[begin Provided material]
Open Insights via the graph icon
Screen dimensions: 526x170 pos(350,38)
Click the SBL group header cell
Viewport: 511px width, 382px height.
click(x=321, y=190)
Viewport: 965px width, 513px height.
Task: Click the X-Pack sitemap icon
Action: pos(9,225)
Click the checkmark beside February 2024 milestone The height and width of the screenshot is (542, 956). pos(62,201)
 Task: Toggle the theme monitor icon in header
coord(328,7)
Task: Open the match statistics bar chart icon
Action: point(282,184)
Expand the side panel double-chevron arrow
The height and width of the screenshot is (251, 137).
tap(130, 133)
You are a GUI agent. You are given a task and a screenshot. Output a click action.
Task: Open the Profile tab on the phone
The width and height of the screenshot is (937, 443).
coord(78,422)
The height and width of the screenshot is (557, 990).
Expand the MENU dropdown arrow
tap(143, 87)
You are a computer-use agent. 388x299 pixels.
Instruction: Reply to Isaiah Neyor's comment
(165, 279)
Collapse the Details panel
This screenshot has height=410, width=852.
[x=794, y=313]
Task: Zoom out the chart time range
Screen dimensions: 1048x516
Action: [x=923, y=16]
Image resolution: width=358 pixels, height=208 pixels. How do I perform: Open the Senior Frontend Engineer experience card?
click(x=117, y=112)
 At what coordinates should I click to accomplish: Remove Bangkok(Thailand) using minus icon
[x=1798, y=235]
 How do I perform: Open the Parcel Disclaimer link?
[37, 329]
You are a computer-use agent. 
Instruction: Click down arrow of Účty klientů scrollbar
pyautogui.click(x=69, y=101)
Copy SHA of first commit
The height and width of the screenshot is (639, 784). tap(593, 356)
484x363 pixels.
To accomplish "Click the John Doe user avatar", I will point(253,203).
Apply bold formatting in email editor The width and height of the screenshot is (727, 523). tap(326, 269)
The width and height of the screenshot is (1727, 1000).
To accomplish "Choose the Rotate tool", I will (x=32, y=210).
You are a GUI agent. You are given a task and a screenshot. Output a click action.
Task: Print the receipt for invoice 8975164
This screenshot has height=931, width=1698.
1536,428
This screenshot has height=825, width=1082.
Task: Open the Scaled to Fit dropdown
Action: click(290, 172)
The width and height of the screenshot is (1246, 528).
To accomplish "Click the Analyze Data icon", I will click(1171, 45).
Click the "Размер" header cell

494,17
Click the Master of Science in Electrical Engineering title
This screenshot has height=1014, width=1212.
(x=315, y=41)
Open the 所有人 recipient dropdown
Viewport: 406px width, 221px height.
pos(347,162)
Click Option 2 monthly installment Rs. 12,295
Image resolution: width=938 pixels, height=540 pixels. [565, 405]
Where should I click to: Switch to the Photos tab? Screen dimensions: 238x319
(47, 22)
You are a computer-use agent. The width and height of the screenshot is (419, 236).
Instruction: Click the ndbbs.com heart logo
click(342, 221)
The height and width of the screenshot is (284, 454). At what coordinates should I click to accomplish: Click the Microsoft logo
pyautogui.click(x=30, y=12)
[end Provided material]
* _Your task_
Copy out every one of the records above, keeping each line word for word and in its original order.

* _Response for this exercise_
Open Insights via the graph icon
Screen dimensions: 526x170 pos(350,38)
Click the SBL group header cell
Viewport: 511px width, 382px height.
click(x=321, y=190)
Viewport: 965px width, 513px height.
Task: Click the X-Pack sitemap icon
Action: pos(9,225)
Click the checkmark beside February 2024 milestone The height and width of the screenshot is (542, 956). pos(62,201)
 Task: Toggle the theme monitor icon in header
coord(328,7)
Task: Open the match statistics bar chart icon
Action: point(282,184)
Expand the side panel double-chevron arrow
The height and width of the screenshot is (251, 137).
tap(130, 133)
You are a GUI agent. You are given a task and a screenshot. Output a click action.
Task: Open the Profile tab on the phone
The width and height of the screenshot is (937, 443).
coord(78,422)
The height and width of the screenshot is (557, 990).
Expand the MENU dropdown arrow
tap(143, 87)
You are a computer-use agent. 388x299 pixels.
Instruction: Reply to Isaiah Neyor's comment
(165, 279)
Collapse the Details panel
This screenshot has height=410, width=852.
[x=794, y=313]
Task: Zoom out the chart time range
Screen dimensions: 1048x516
Action: [x=923, y=16]
Image resolution: width=358 pixels, height=208 pixels. How do I perform: Open the Senior Frontend Engineer experience card?
click(x=117, y=112)
 At what coordinates should I click to accomplish: Remove Bangkok(Thailand) using minus icon
[x=1798, y=235]
 How do I perform: Open the Parcel Disclaimer link?
[37, 329]
You are a computer-use agent. 
Instruction: Click down arrow of Účty klientů scrollbar
pyautogui.click(x=69, y=101)
Copy SHA of first commit
The height and width of the screenshot is (639, 784). tap(593, 356)
484x363 pixels.
To accomplish "Click the John Doe user avatar", I will point(253,203).
Apply bold formatting in email editor The width and height of the screenshot is (727, 523). tap(326, 269)
The width and height of the screenshot is (1727, 1000).
To accomplish "Choose the Rotate tool", I will (x=32, y=210).
You are a GUI agent. You are given a task and a screenshot. Output a click action.
Task: Print the receipt for invoice 8975164
This screenshot has height=931, width=1698.
1536,428
This screenshot has height=825, width=1082.
Task: Open the Scaled to Fit dropdown
Action: click(290, 172)
The width and height of the screenshot is (1246, 528).
To accomplish "Click the Analyze Data icon", I will click(1171, 45).
Click the "Размер" header cell

494,17
Click the Master of Science in Electrical Engineering title
This screenshot has height=1014, width=1212.
(x=315, y=41)
Open the 所有人 recipient dropdown
Viewport: 406px width, 221px height.
pos(347,162)
Click Option 2 monthly installment Rs. 12,295
Image resolution: width=938 pixels, height=540 pixels. [565, 405]
Where should I click to: Switch to the Photos tab? Screen dimensions: 238x319
(47, 22)
You are a computer-use agent. The width and height of the screenshot is (419, 236).
Instruction: Click the ndbbs.com heart logo
click(342, 221)
The height and width of the screenshot is (284, 454). At what coordinates should I click to accomplish: Click the Microsoft logo
pyautogui.click(x=30, y=12)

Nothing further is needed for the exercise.